**TEXT SEGMENT:**
<<<<

On 3 March 1860, Ipswich Hospital opened to the public with the first patient admitted the next day.

1980

The Ipswich Triage Scale developed by Dr Gerry Fitzgerald for the Ipswich Emergency Department in the 1980s, became the basis of the Australasian National Triage Scale adopted by the Australasian College for Emergency Medicine and the Australian Government. The system was adapted for use by emergency systems in the United Kingdom and Canada.

2006

The Government of Queensland announced a further expansion of Ipswich Hospital with an additional 84 beds at a cost of $122 million. A commitment has also been made to increase the paediatric services at Ipswich Hospital with an additional six beds and a dedicated paediatric emergency area at a cost of $6.7 million.

2008

Additional funding was allocated for the provision of a sixth operating theatre which would allow for an additional 500 procedures per year.

2010

Celebrating the hospital's 150th anniversary, a gala ball was held on 26 February 2010. The Australian Medical Association of Queensland reported that the waiting list for elective surgery at Ipswich Hospital had decreased by 5% and waiting for specialist outpatient appointments had dropped by 14%. The hospital had 304 beds with more than 35,000 admissions and treated approximately 49,000 people per year as one of Queensland's busiest emergency departments.

2014

The Ipswich Hospital Expansion Project transformed the existing hospital into a new, expanded facility. The Government of Queensland committed $122 million to accommodate an additional 84 beds and associated facilities.

>>>>

**DATA RECORDS:**
<<<<

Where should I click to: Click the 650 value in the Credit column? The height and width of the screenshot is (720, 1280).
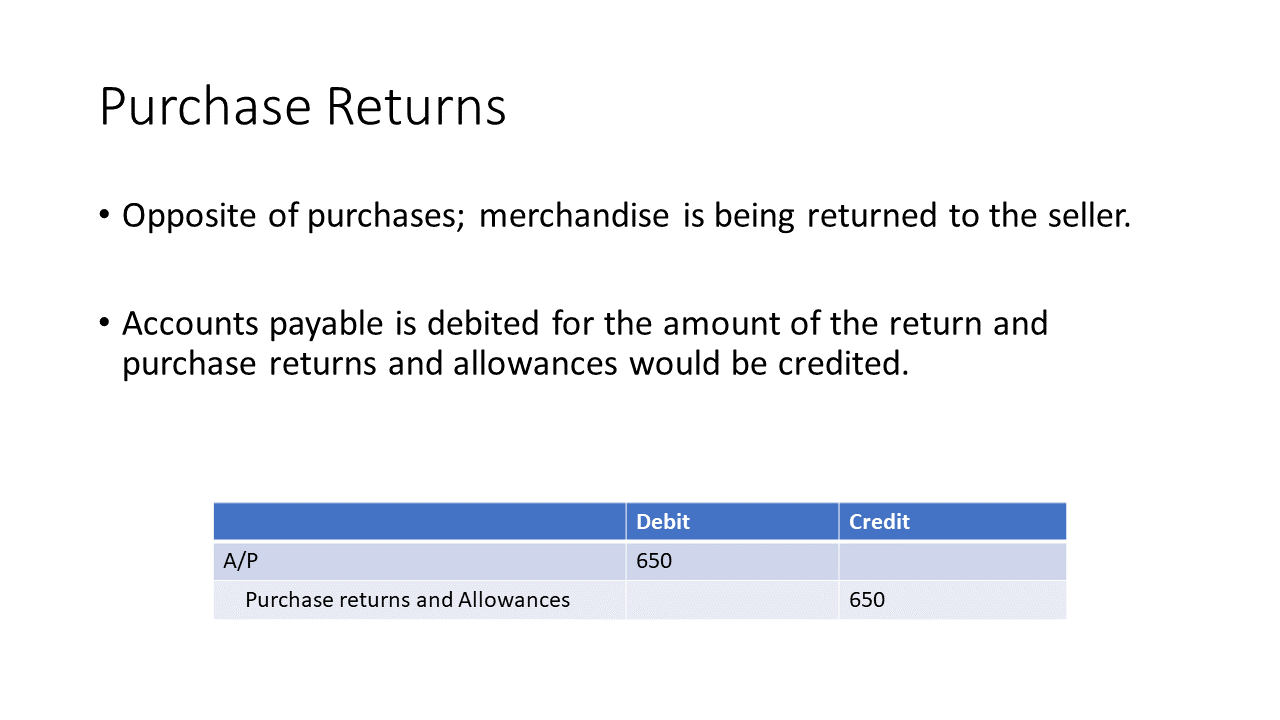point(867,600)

>>>>
<<<<

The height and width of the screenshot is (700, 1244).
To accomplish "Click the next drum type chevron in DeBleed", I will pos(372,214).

>>>>

**ASSIGNMENT A:** From the Ipswich Hospital history text, write out everything from "The Government of Queensland announced" down to "of $6.7 million.".
**ASSIGNMENT B:** Translate this sentence from the Ipswich Hospital history text into Spanish: "Additional funding was allocated for the provision of a sixth operating theatre which would allow for an additional 500 procedures per year."
**ASSIGNMENT C:** According to the Ipswich Hospital history text, what would the sixth operating theatre funded in 2008 make possible? Answer in one to three sentences.

**SOLUTION A:**
The Government of Queensland announced a further expansion of Ipswich Hospital with an additional 84 beds at a cost of $122 million. A commitment has also been made to increase the paediatric services at Ipswich Hospital with an additional six beds and a dedicated paediatric emergency area at a cost of $6.7 million.

**SOLUTION B:** Se asignó financiación adicional para la provisión de un sexto quirófano, que permitiría realizar 500 procedimientos adicionales al año.

**SOLUTION C:** The sixth operating theatre would allow the hospital to carry out an additional 500 procedures per year.